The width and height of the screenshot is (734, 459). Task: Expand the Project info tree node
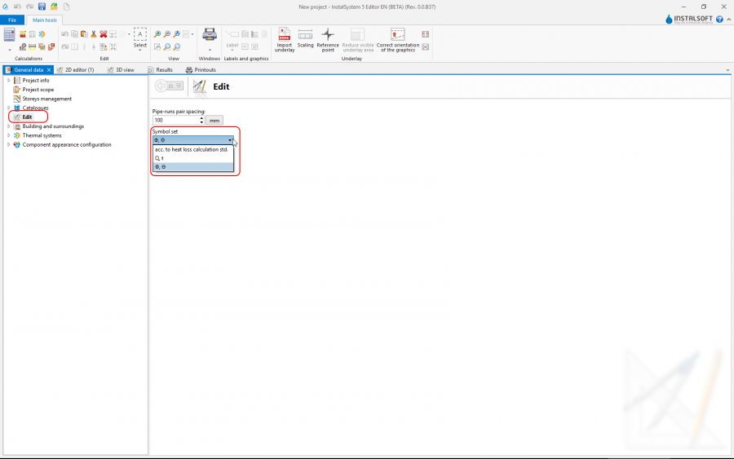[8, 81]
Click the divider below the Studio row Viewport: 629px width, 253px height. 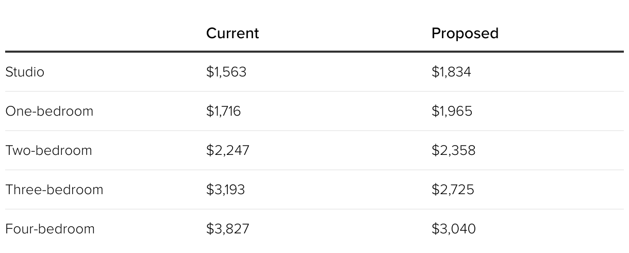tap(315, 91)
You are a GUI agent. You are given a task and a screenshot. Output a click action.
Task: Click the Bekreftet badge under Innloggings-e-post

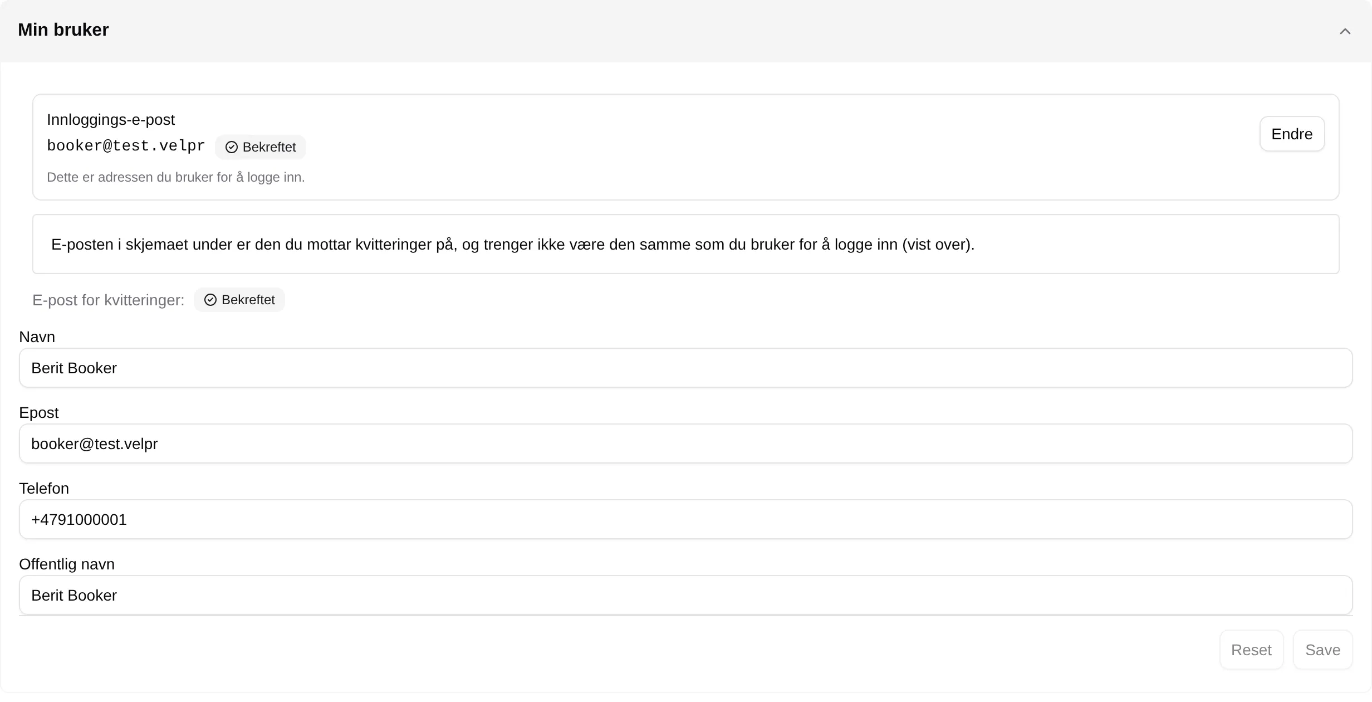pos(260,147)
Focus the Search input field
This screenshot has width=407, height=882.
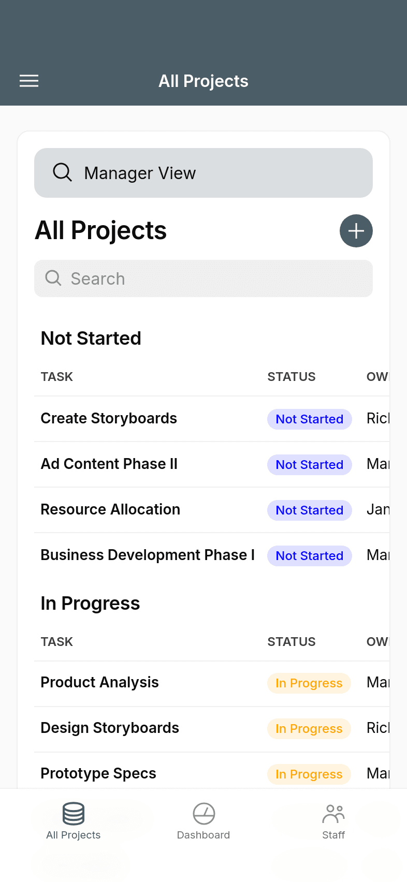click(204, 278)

**WHAT THE EXERCISE ASKS:**
From the line that contains "Task: Click the" down to the last line of the material above, every line must be repeated exactly, with pictures removed and both end lines included.

**EXERCISE OUTPUT:**
Task: Click the Bekreftet badge under Innloggings-e-post

pos(260,147)
Focus the Search input field
This screenshot has width=407, height=882.
click(204, 278)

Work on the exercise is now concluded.